_SELECTED PASSAGE_
■ ■ ■ ■ ■ ■ ■

UW Biology Professor Gregory Wilson Mantilla was featured in an article in National Geographic about the earliest-known fossil evidence of primates. The oldest known primate fossils were dated to just after the extinction event 66 million years ago—suggesting some primate ancestors lived even longer ago.
Shortly after an asteroid strike triggered a cataclysmic extinction event 66 million years ago, a group of mammals with a proclivity for climbing trees and eating fruit began to thrive. These animals—the early relatives of primates—would give rise to a lineage that led to the first monkeys, including great apes such as gorillas, chimpanzees, and eventually, humans.
Now, scientists have discovered fossils of the oldest known primate among a cache of unusual teeth tucked away in a museum drawer for decades. Some of these teeth, recently described in the journal Royal Society Open Science, belonged to the new species Purgatorius mckeeveri, a pint-sized precursor to modern primates that lived 65.9 million years ago, just 100,000 years after the extinction event at the end of the Cretaceous period.
“It reconfigures our view of evolution,” says Gregory Wilson Mantilla, lead author of the study and a biology professor at the University of Washington who studies early mammals.

■ ■ ■ ■ ■ ■ ■

_EXERCISE DESCRIPTION_
Reproduce the primate fossil article word for word, starting at the words "UW Biology Professor" and ending after "and eventually, humans.".

_DATA SHOWN_

■ ■ ■ ■ ■ ■ ■

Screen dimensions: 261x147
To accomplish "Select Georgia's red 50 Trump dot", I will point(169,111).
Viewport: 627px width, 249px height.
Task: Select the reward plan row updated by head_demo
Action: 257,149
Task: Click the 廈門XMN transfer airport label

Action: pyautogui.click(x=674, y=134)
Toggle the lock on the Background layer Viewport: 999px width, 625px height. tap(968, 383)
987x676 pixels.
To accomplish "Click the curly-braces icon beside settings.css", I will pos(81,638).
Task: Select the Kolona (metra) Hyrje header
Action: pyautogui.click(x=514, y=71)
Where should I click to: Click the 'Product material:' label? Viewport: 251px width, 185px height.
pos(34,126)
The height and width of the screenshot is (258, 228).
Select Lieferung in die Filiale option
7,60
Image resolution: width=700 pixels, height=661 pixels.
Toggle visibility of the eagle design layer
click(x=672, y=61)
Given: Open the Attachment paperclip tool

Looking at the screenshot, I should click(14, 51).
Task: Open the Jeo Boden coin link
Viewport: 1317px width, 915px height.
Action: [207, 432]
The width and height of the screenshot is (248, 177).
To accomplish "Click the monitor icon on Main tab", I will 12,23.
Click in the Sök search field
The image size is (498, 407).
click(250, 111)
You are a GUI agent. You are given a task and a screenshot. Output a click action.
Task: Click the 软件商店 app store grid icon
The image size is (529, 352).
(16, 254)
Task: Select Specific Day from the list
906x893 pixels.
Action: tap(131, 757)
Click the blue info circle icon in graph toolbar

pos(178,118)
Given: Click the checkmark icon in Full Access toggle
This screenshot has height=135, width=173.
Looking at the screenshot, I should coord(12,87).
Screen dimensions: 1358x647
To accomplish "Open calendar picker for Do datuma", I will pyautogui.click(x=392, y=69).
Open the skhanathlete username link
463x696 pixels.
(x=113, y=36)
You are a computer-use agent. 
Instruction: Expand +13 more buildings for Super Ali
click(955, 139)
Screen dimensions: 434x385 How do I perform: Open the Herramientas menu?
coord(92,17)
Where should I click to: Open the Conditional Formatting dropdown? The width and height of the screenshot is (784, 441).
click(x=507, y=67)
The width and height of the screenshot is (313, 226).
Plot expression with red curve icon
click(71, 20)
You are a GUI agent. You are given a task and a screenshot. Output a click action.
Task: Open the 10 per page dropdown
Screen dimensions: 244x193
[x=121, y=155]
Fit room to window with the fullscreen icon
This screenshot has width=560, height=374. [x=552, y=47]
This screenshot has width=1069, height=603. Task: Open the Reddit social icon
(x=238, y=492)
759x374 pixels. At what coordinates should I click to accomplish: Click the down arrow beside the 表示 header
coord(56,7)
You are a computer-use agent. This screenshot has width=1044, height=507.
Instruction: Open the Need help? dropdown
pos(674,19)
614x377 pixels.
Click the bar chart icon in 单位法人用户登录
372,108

■ ■ ■ ■ ■ ■ ■

_SOLUTION TO THE EXERCISE_
UW Biology Professor Gregory Wilson Mantilla was featured in an article in National Geographic about the earliest-known fossil evidence of primates. The oldest known primate fossils were dated to just after the extinction event 66 million years ago—suggesting some primate ancestors lived even longer ago.
Shortly after an asteroid strike triggered a cataclysmic extinction event 66 million years ago, a group of mammals with a proclivity for climbing trees and eating fruit began to thrive. These animals—the early relatives of primates—would give rise to a lineage that led to the first monkeys, including great apes such as gorillas, chimpanzees, and eventually, humans.